***** Input records

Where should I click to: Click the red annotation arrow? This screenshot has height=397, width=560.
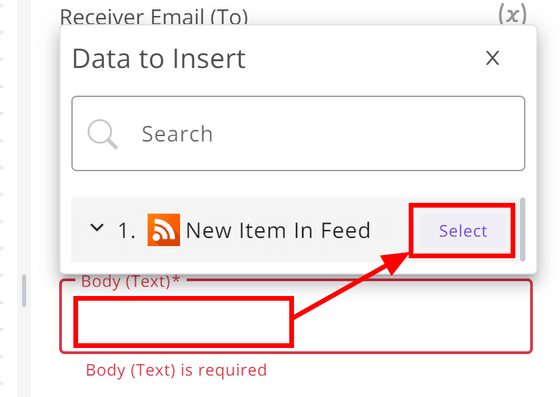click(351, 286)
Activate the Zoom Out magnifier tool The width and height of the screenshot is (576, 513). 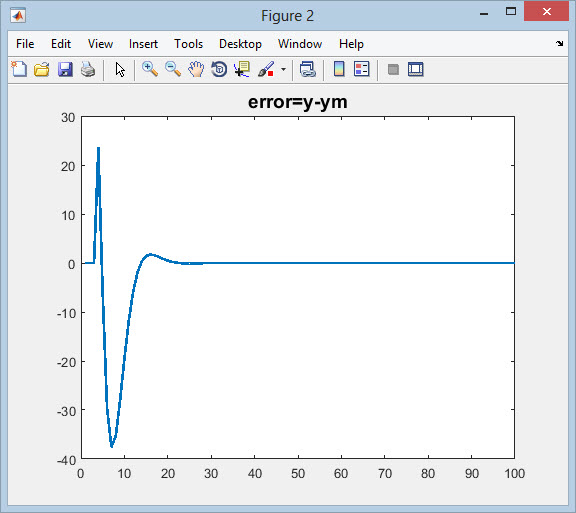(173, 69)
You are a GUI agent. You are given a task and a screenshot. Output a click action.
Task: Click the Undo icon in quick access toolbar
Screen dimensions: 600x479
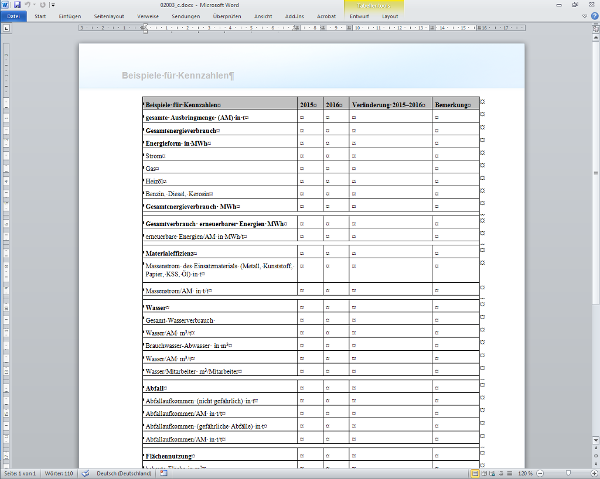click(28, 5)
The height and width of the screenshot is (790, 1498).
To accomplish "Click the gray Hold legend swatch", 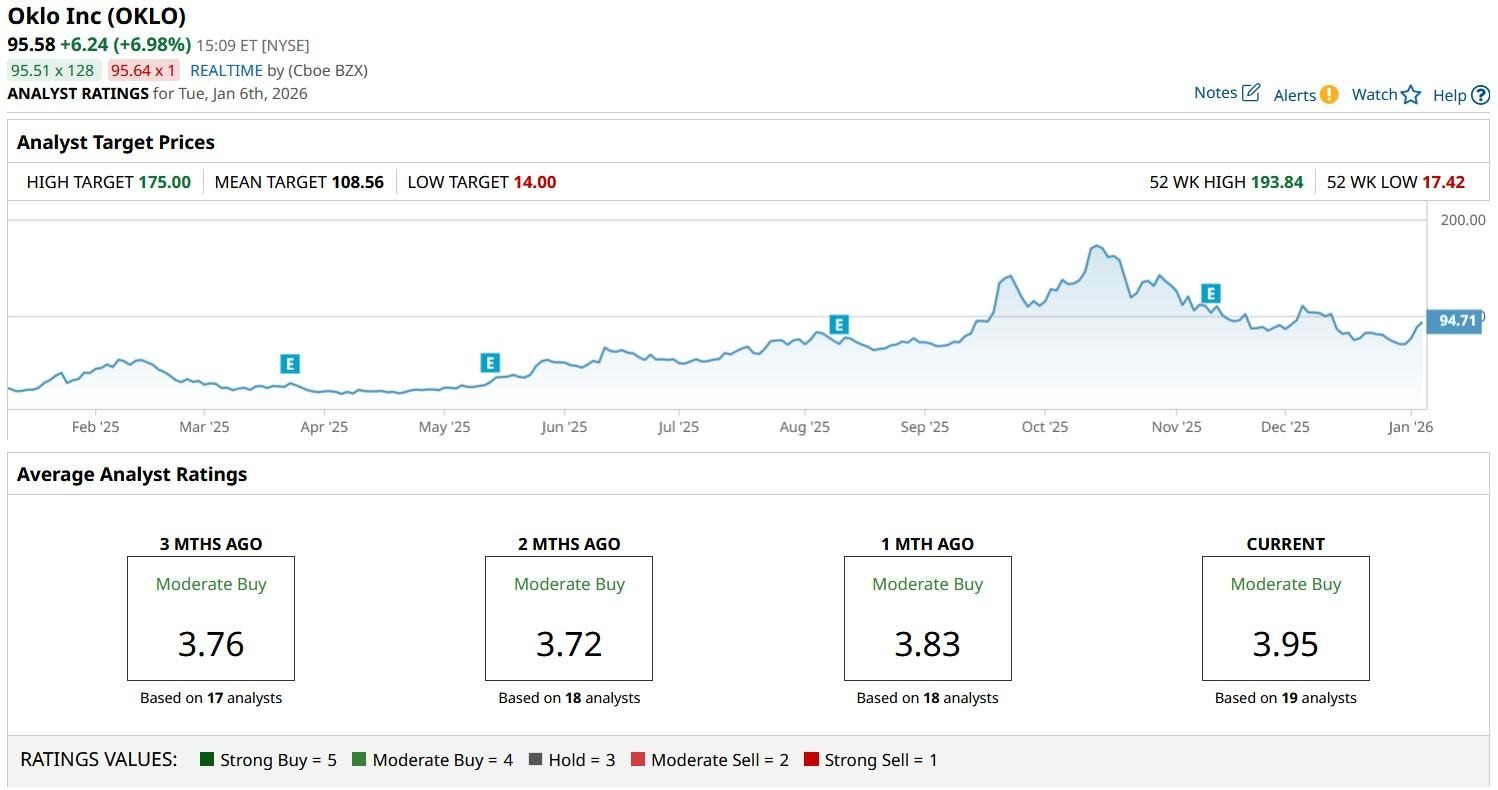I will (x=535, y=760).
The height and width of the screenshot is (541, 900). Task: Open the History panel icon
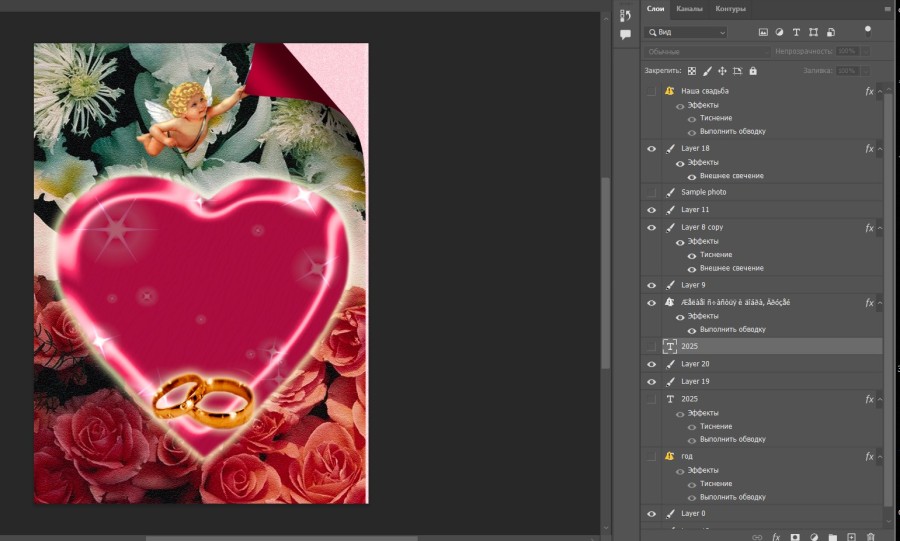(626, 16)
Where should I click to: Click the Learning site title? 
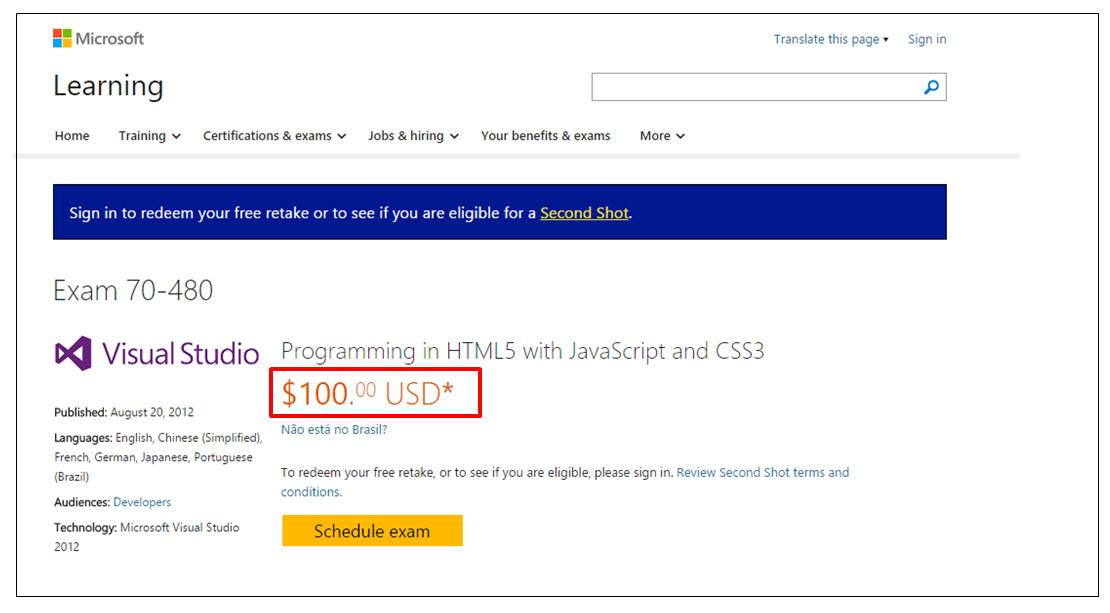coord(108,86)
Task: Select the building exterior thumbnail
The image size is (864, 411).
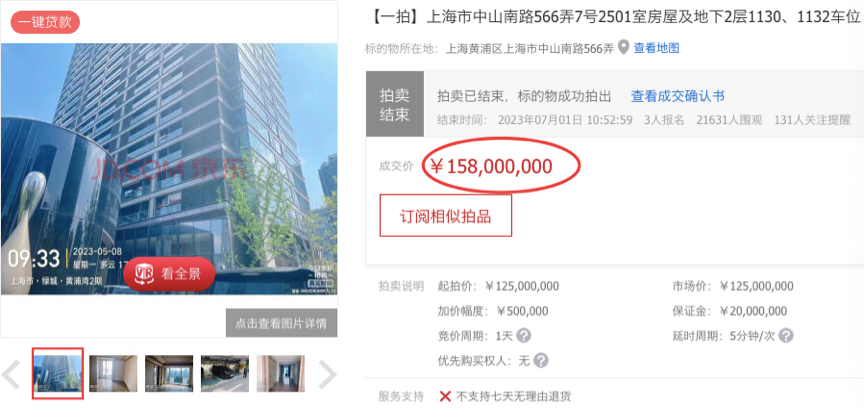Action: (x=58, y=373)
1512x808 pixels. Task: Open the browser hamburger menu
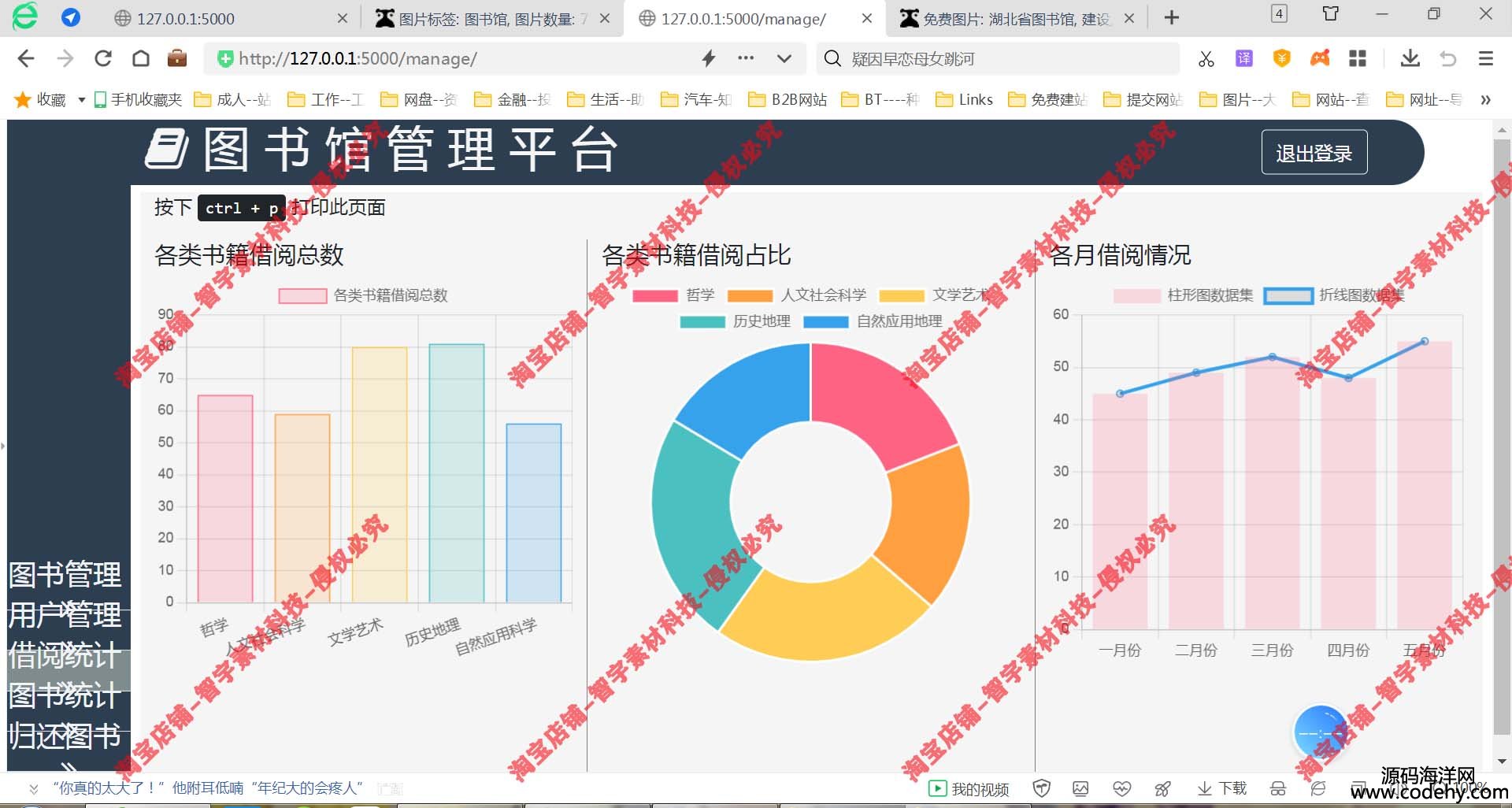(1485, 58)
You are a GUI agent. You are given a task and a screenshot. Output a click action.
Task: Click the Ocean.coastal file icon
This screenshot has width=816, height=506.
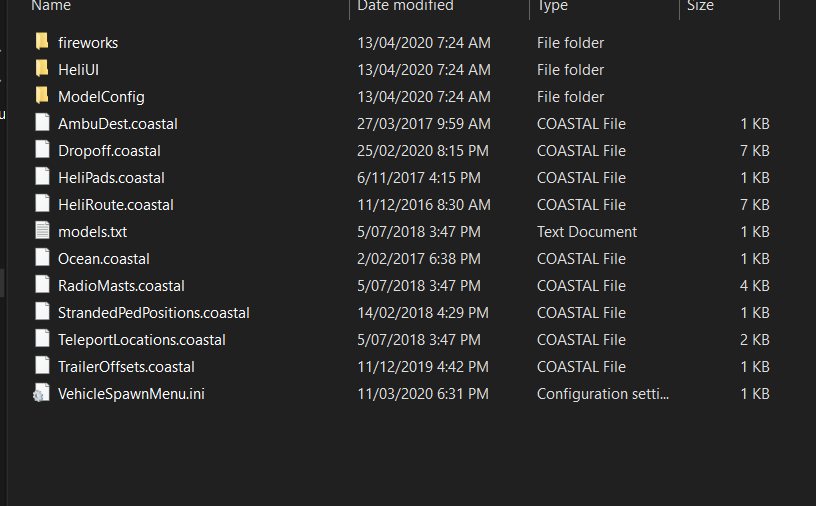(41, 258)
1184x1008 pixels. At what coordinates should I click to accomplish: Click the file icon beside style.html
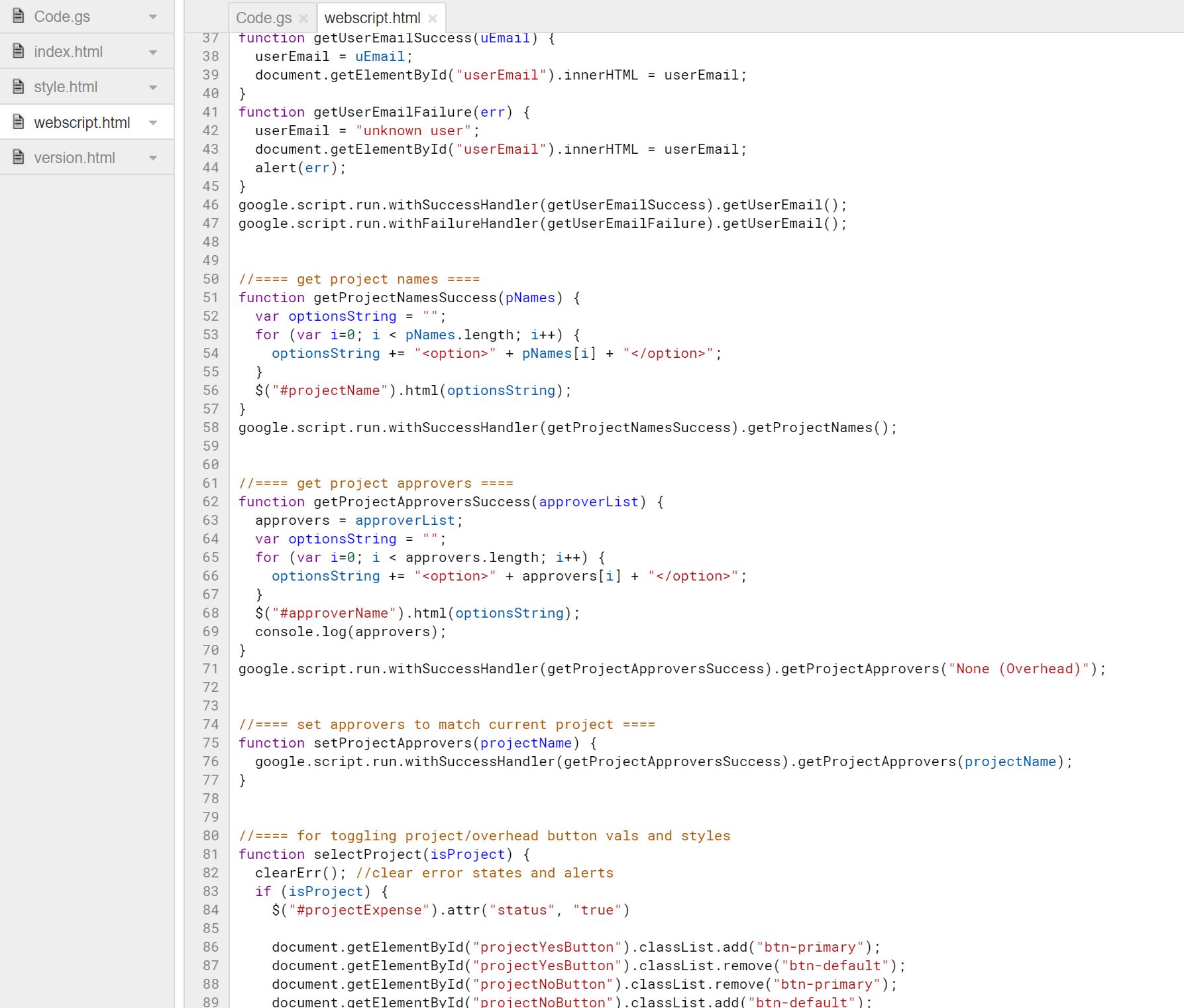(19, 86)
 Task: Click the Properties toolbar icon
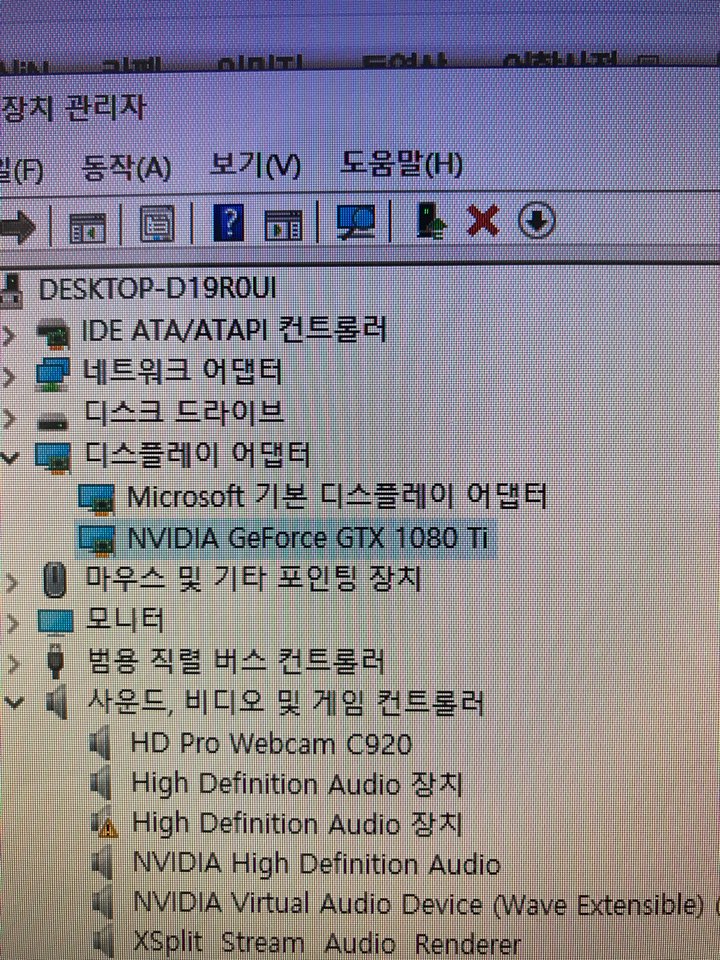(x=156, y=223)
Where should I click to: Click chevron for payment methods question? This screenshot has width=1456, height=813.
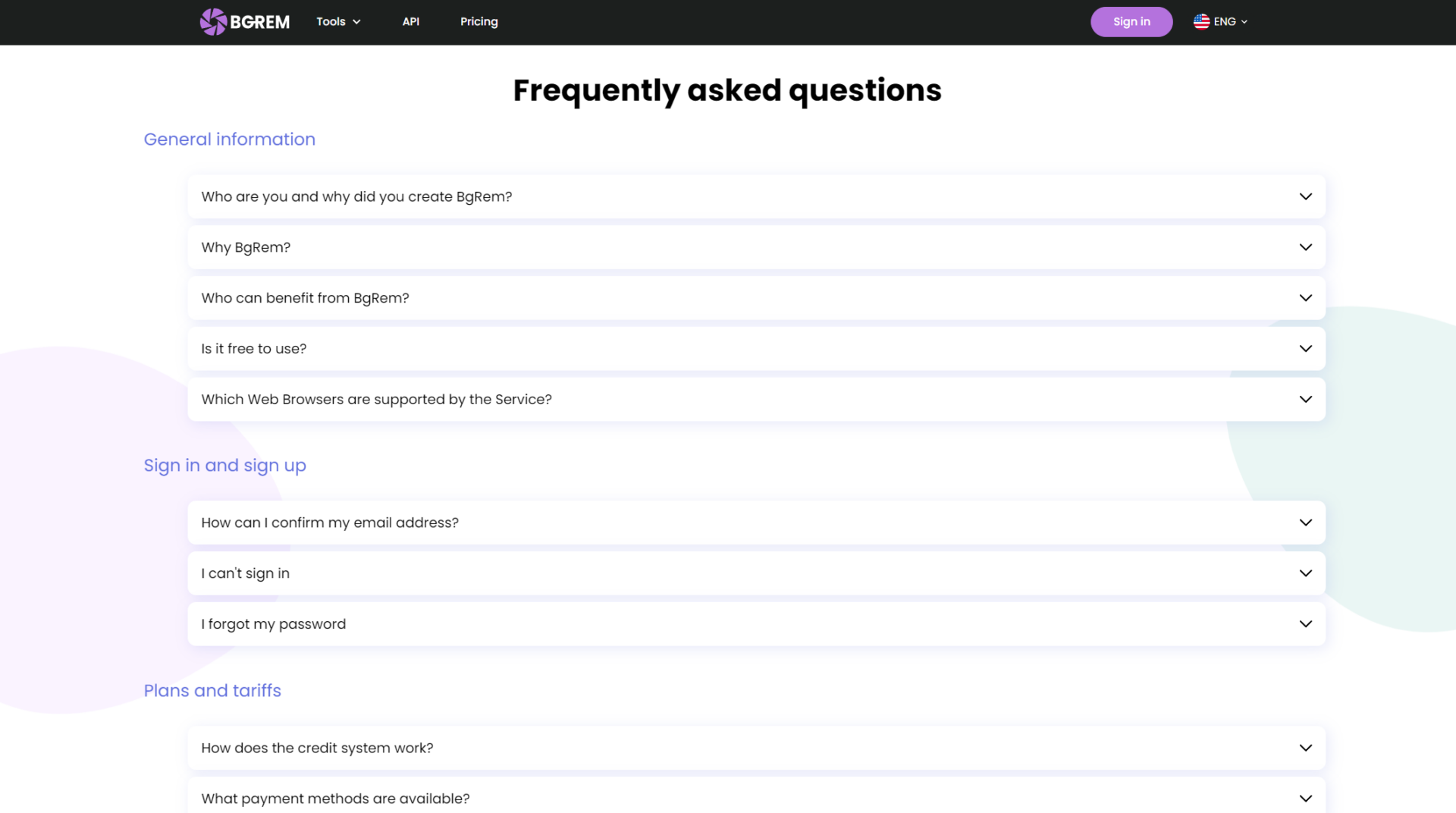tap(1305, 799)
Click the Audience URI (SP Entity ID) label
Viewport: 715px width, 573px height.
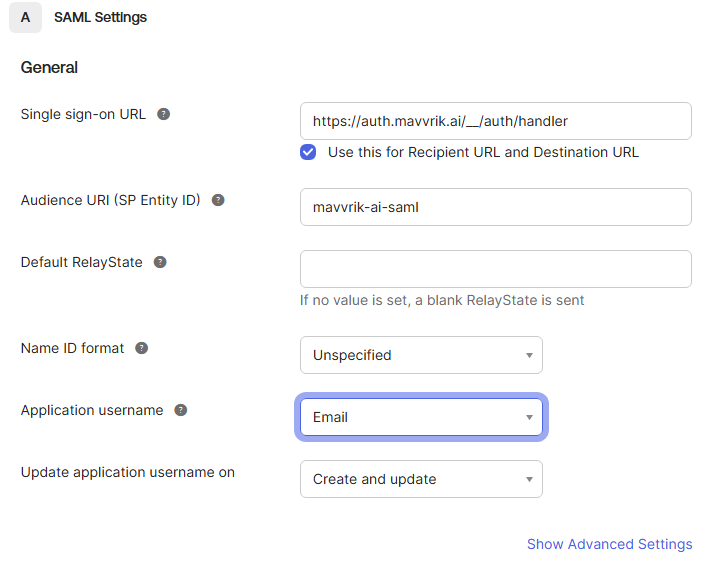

**********

**Directions:**
Excluding all pictures, output exactly the lines from the line containing "Where should I click to: Click the Learning" through the last line of the entries above.

**Response to the exercise:**
Where should I click to: Click the Learning site title? 
coord(108,86)
Task: Select the building exterior thumbnail
The image size is (864, 411).
Action: (x=58, y=373)
1512x808 pixels. Task: Open the browser hamburger menu
(1485, 58)
You are a GUI agent. You are given a task and a screenshot. Output a click action.
Task: Click the Ocean.coastal file icon
This screenshot has width=816, height=506.
(41, 258)
1184x1008 pixels. At what coordinates should I click to accomplish: Click the file icon beside style.html
(19, 86)
 Task: Click the Properties toolbar icon
(x=156, y=223)
Where should I click to: Click chevron for payment methods question? This screenshot has width=1456, height=813.
tap(1305, 799)
Click the Audience URI (SP Entity ID) label
Viewport: 715px width, 573px height.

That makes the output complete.